• Extract:
────────────────────
# Anyone know where to get WC shellies?



## ThyrosineChoi (Apr 6, 2010)

hey guys,
as some of u may know,
i keep shrimps,
but i was planning to get rid of them at some point this year and get WC shellies.
or
just get a new tank and keep both 
anyways,

my question is,
Anyone know where to get WC shellies from?

Thanks


----------



## XbrandonX (Nov 22, 2007)

Check with Mike at finatics in Scarb. Also check on pricenetwork.

(But why do you want WC's specifically? ones bred locally are more accustomed to our water parameters and are a little more reasonably priced.. they look the same, and sometimes fish labeled WC or F1 aren't really, and are just a way to charge more for them)


----------



## ThyrosineChoi (Apr 6, 2010)

i know mikes don't have WC shellides
i dun want multies.
i've keep them so many times and bred them so many times
im bored.
i want more of
-Black occies/stappersis< amazing
-Signatus
-Similis <yes

i dunno,
i just want WCs.
local breds are, i'd say, pretty inbred.


----------



## fishead (Oct 1, 2010)

go to Finatics in scarbourgh or give him a call. Mike gets his shellies from a US breeder and all fish are F1. 416 265 2026. Best store in Canada for Cichlids


----------



## ThyrosineChoi (Apr 6, 2010)

uh, i do know him and i buy some stuff from him.
but i want to know someone else.
does anyone know George (TheShelldweller) on PN?
i want to find out someone like him.

STOP telling me to call finatics please.
i want to know alternatives other than finatics.please


----------



## fishead (Oct 1, 2010)

George/shelldweller doesn't do it anymore. Also Darius closed up shop and Swordfish/Ryan in St.Kitts. Larry Johnson might do another tang order but I wouldn't count on it. So your only other option is import from the states.


----------



## Darkside (Sep 14, 2009)
────────────────────
• Given data:
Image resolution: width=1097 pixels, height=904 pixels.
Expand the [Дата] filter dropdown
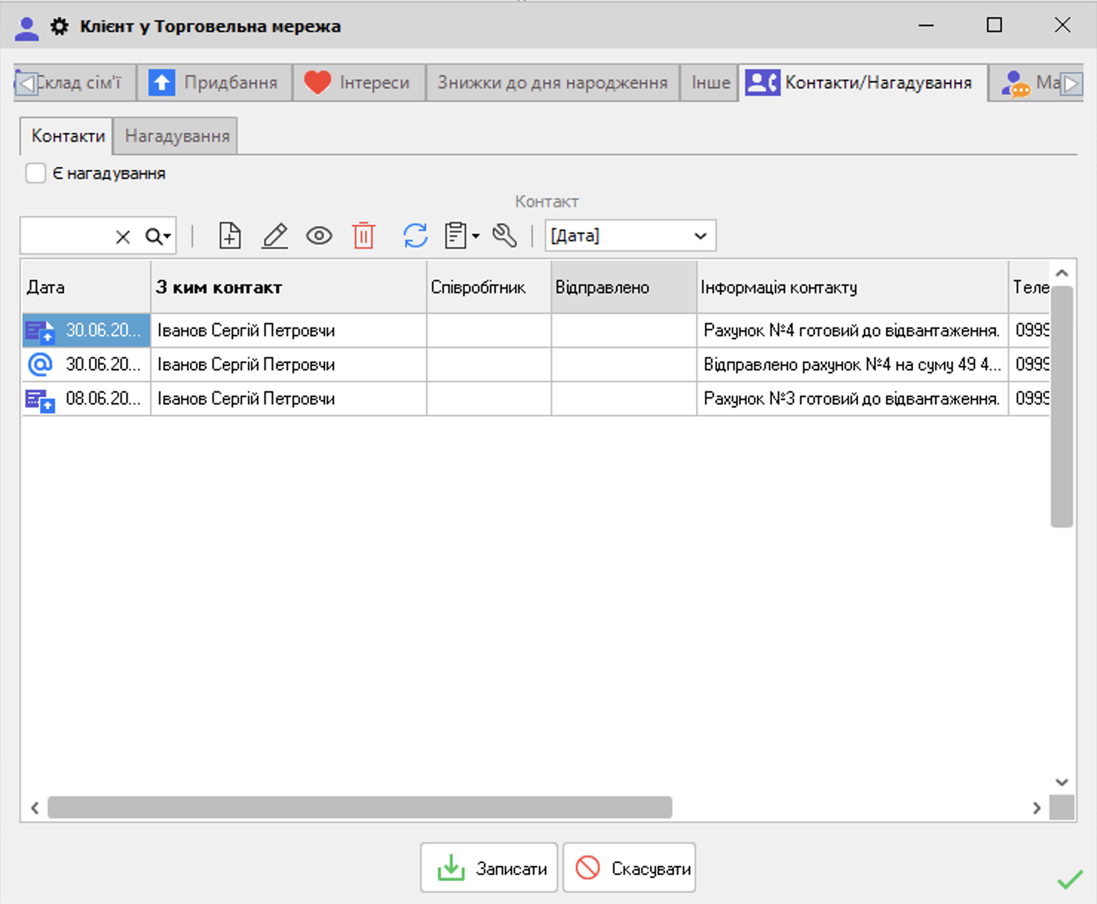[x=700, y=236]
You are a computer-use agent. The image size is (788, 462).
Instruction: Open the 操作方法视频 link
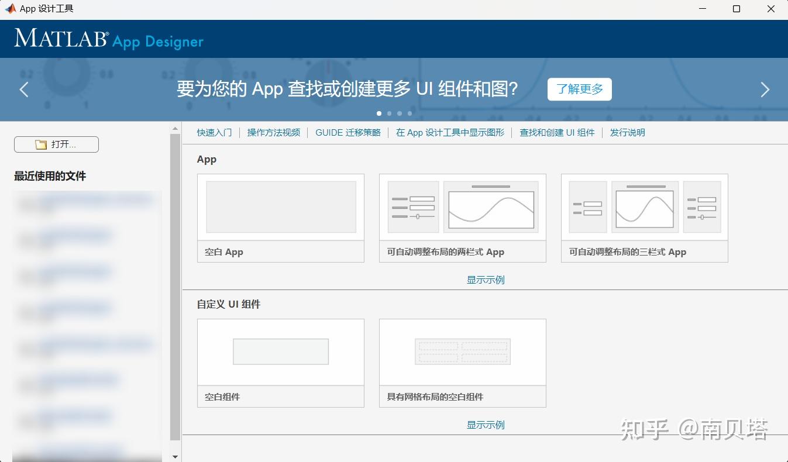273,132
────────────────────
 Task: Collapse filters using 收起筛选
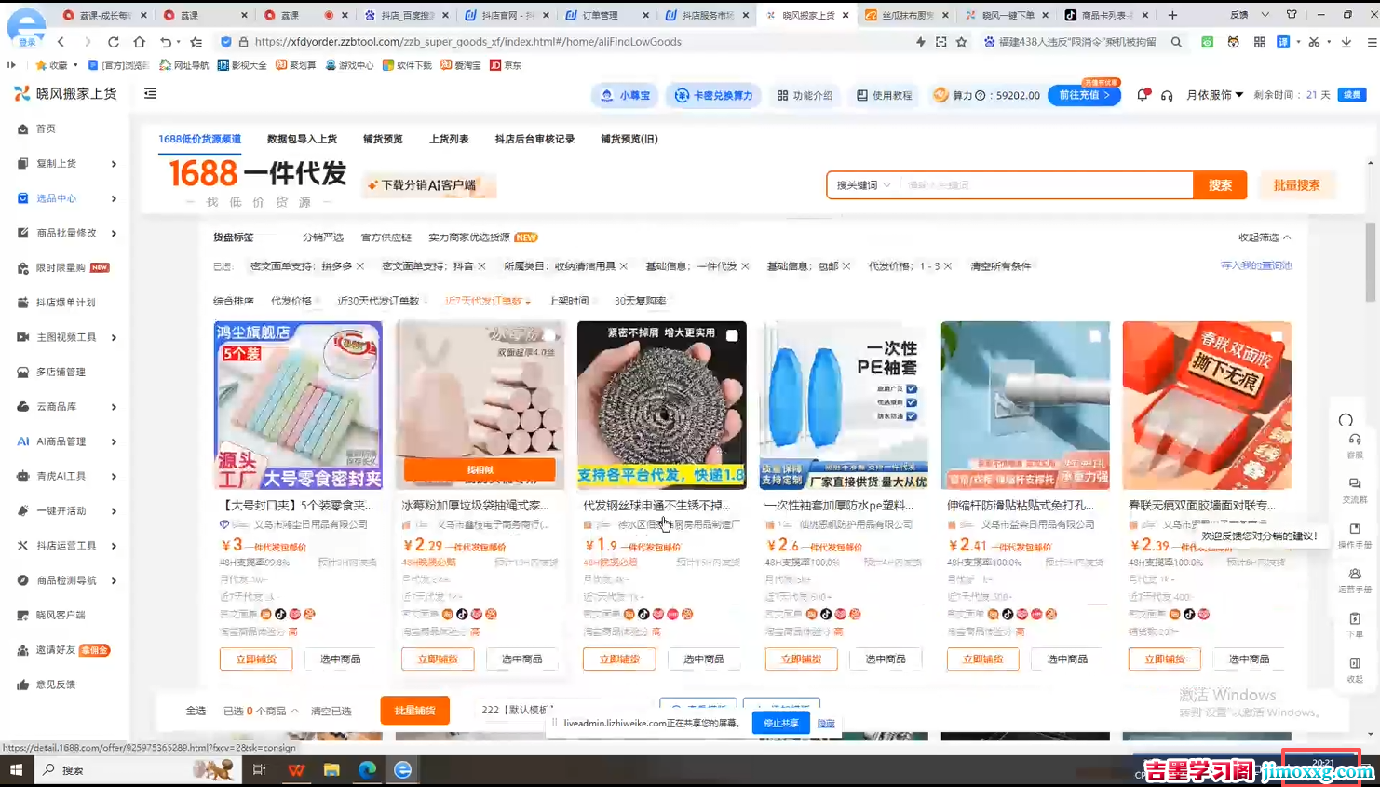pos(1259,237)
────────────────────
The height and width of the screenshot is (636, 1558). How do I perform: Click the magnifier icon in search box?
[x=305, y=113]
────────────────────
• Exercise requirements:
• 1. From the shellie thread, list every kind of shell-dweller that the original poster says they want more of.
• 2. According to the shellie thread, are these statements true? Answer yes or no for each, quoting the words that decide it.
(a) Mike at Finatics gets his shellies from a US breeder.
(b) George (TheShelldweller) still supplies shellies.
(c) The original poster has never bred multies.
• 3. Continue the shellie thread from its final line.

• Response list:
• 1.
- Black occies/stappersis
- Signatus
- Similis

• 2.
(a) Yes: "Mike gets his shellies from a US breeder and all fish are F1."
(b) No: "George/shelldweller doesn't do it anymore."
(c) No: "i've keep them so many times and bred them so many times"

• 3.
There's really no benefit in ordering WC shellies. There won't be any difference in their appearance. Trust me, I know, I've kept pretty much every species from the lake.
That being said if you must have WC fish try asking Chip from Blue Chip Aquatics in the states. You'll have to get the fish via mail order, but I would wait until the spring as far as shipping weather goes.


----------



## ThyrosineChoi (Apr 6, 2010)

yeah, ig euss if u think about it.
uhm
where would i get any shellies except
multies and brevis/
i want something like
black occies/stappersis/similis/signatus/tungeeniswhatever/ OR something nice.
lols


----------



## Darkside (Sep 14, 2009)

If I can suggest a fish for you. Why not co with N. caudopunctatus? Its a great little fish that will spawn in shells but use the majority of the tank space. They can be quite attractive and make decent parents. If you post an add here or on PN for shellies I'm sure you'll find some. I've sold/given away hundreds of fry so I'd be surprised if you couldn't find what you wanted if you look into either of those places.


----------



## ThyrosineChoi (Apr 6, 2010)

actually i've kept caudopunks before, but i want to try something new.
but thanks


----------



## Darkside (Sep 14, 2009)

choii317 said:


> actually i've kept caudopunks before, but i want to try something new.
> but thanks


Try a Telmatochromis species then. They're more exciting than the occie types.


----------



## XbrandonX (Nov 22, 2007)

(Darkside, if you're still keeping Temporalis let me know.. I'm looking for more!)


----------



## Darkside (Sep 14, 2009)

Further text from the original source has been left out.